Text segment:
>>
[PATCH] 2.2.14 VM fix #3

linux-mm.kvack.org archive mirror
 help / color / mirror / Atom feed

* [PATCH] 2.2.14 VM fix #3
@ 2000-01-21  4:07 Rik van Riel
  2000-01-21 13:34 ` Andrea Arcangeli
  0 siblings, 1 reply; 5+ messages in thread
From: Rik van Riel @ 2000-01-21  4:07 UTC (permalink / raw)
  To: Alan Cox; +Cc: Andrea Arcangeli, Linux MM, Linux Kernel

Hi Alan, Andrea,

here is my 3rd patch for the VM troubles. It has merged
parts of Andrea's patch with my patch and does some extra
improvements.

Most notably:
- int low_on_memory removed, now using freepages.* for
  hysteresis
- when we get below freepages.min, only __GFP_HIGH
  allocations are allowed to succeed (this was always
  the case and is exactly how it is documented, it
  will reduce the chance of the system running out of
  memory and code that calls with GFP_KERNEL can handle it)
<<
Set tasks:
(1) Please reproduce the VM patch email between "here is my 3rd" and "can handle it)", inclusive, with no changes.
(2) For each statement, decide whether the VM patch email agrees with it, answering yes or no and quoting the words that settle it: (a) The patch combines parts of Andrea's patch with the author's own patch. (b) The patch keeps int low_on_memory for hysteresis. (c) Below freepages.min, GFP_KERNEL allocations are still allowed to succeed.
(3) Resume writing the VM patch email right after its final line, "memory and code that calls with GFP_KERNEL can handle it)".
The data after this has no connection to the VM patch email.

Information provided:
>>
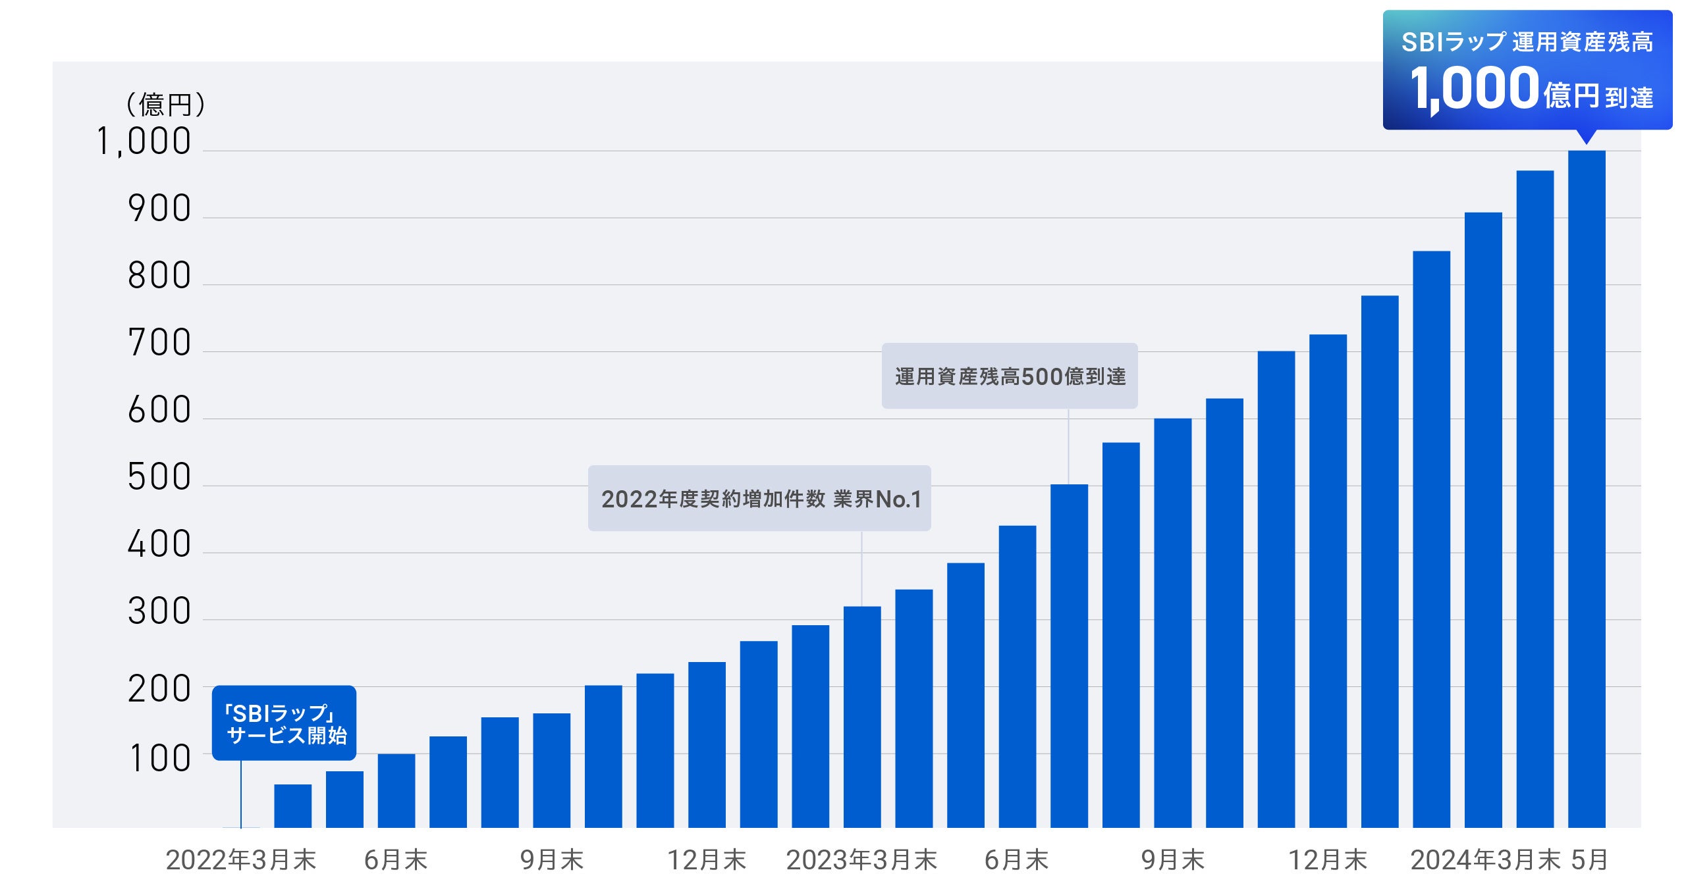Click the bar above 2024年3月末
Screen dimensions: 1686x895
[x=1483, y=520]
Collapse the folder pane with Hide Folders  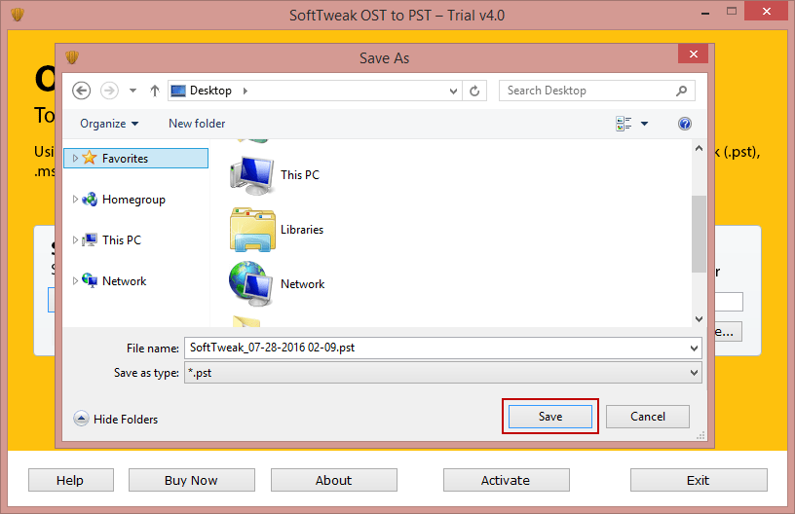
<<
The answers:
(1)
here is my 3rd patch for the VM troubles. It has merged
parts of Andrea's patch with my patch and does some extra
improvements.

Most notably:
- int low_on_memory removed, now using freepages.* for
  hysteresis
- when we get below freepages.min, only __GFP_HIGH
  allocations are allowed to succeed (this was always
  the case and is exactly how it is documented, it
  will reduce the chance of the system running out of
  memory and code that calls with GFP_KERNEL can handle it)

(2)
(a) Yes: "It has merged parts of Andrea's patch with my patch"
(b) No: "int low_on_memory removed, now using freepages.* for hysteresis"
(c) No: "only __GFP_HIGH allocations are allowed to succeed"

(3)
- kswapd does the 1-second sleep and background freeing
  between freepages.low and freepages.high
- below freepages.low, kswapd is immediately woken up,
  __GFP_WAIT processes do a schedule() in case they
  might be lower priority than kswapd, otherwise kswapd
  will have to free memory when they get out of the way
- once we reach freepages.min, processes will actively
  try to free memory themselves and get refused their
  memory if they don't free any

In short, this patch brings the code back to the most
obvious possible code path and reverts back to old
trusted behaviour. I know this behaviour works because
we've been running that way for years...

regards,

Rik
--
The Internet is not a network of computers. It is a network
of people. That is its real strength.


--- linux-2.2.15-pre3/mm/vmscan.c.orig	Wed Jan 19 21:18:54 2000
+++ linux-2.2.15-pre3/mm/vmscan.c	Fri Jan 21 04:24:48 2000
@@ -485,41 +485,26 @@
 		 * the processes needing more memory will wake us
 		 * up on a more timely basis.
 		 */
-		interruptible_sleep_on_timeout(&kswapd_wait, HZ);
 		while (nr_free_pages < freepages.high)
 		{
-			if (do_try_to_free_pages(GFP_KSWAPD))
-			{
-				if (tsk->need_resched)
-					schedule();
-				continue;
-			}
-			tsk->state = TASK_INTERRUPTIBLE;
-			schedule_timeout(10*HZ);
+			if (!do_try_to_free_pages(GFP_KSWAPD))
+				break;
+			if (tsk->need_resched)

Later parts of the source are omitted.